> REQUIRED ACTION
How many lines in the entries below include the word "agent"? Respond with the number only.

> DATASET ENTRIES
*** Begin section ***

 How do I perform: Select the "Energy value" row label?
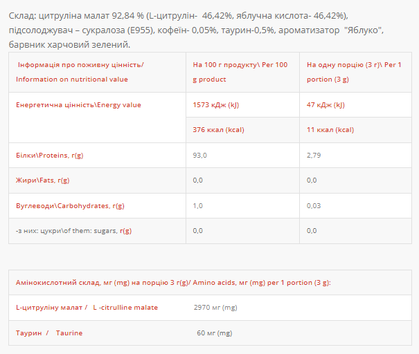(x=78, y=105)
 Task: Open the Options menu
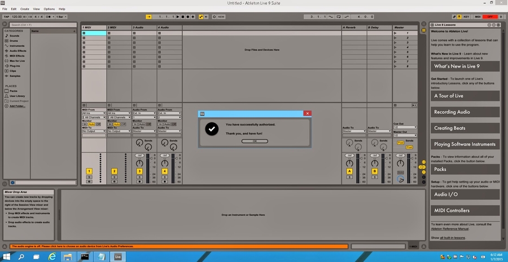point(49,9)
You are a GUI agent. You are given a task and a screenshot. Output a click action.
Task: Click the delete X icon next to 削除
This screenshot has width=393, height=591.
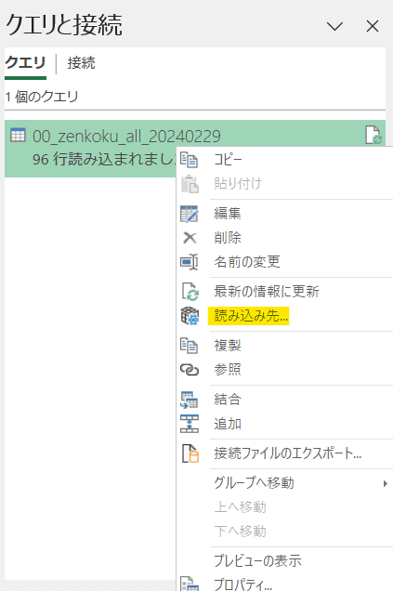[190, 238]
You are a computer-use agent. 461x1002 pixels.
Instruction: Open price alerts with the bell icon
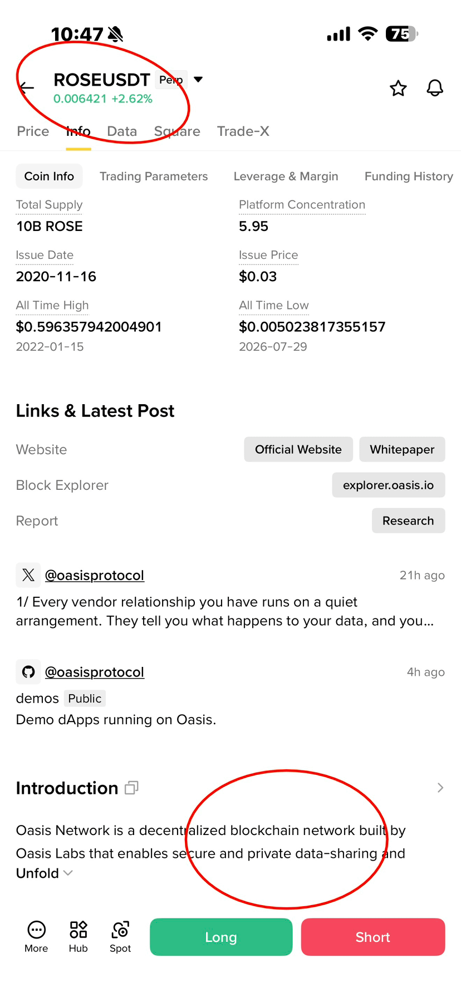(x=435, y=88)
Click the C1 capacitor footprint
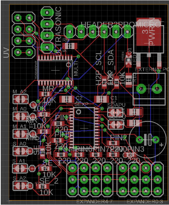 101,99
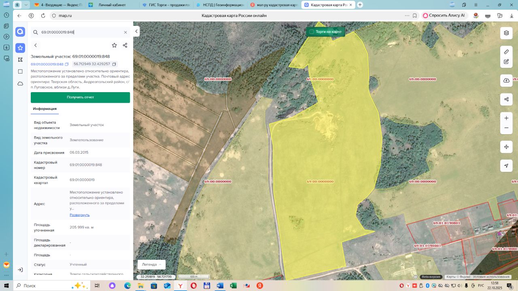
Task: Enable the 'Торги на карте' checkbox
Action: tap(312, 32)
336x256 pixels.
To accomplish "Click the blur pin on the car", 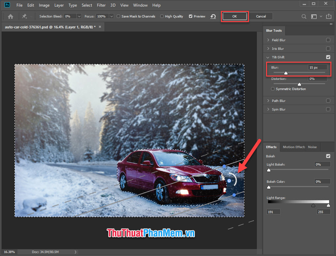I will click(x=229, y=181).
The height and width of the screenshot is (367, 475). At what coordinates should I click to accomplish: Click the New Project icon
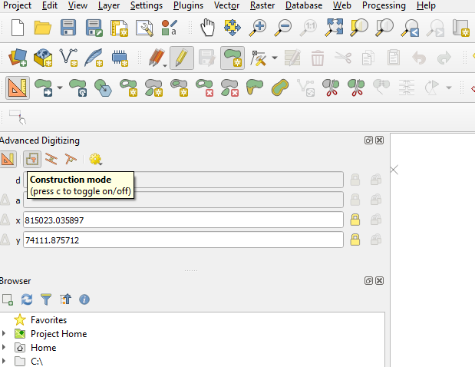coord(18,28)
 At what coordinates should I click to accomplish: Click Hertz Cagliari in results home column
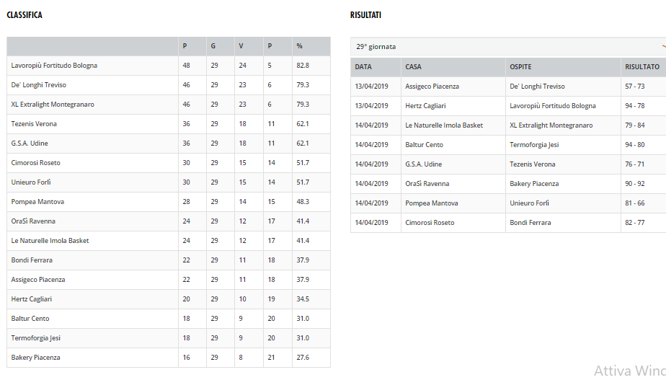tap(425, 106)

*** End section ***

> THE COMPLETED TASK
2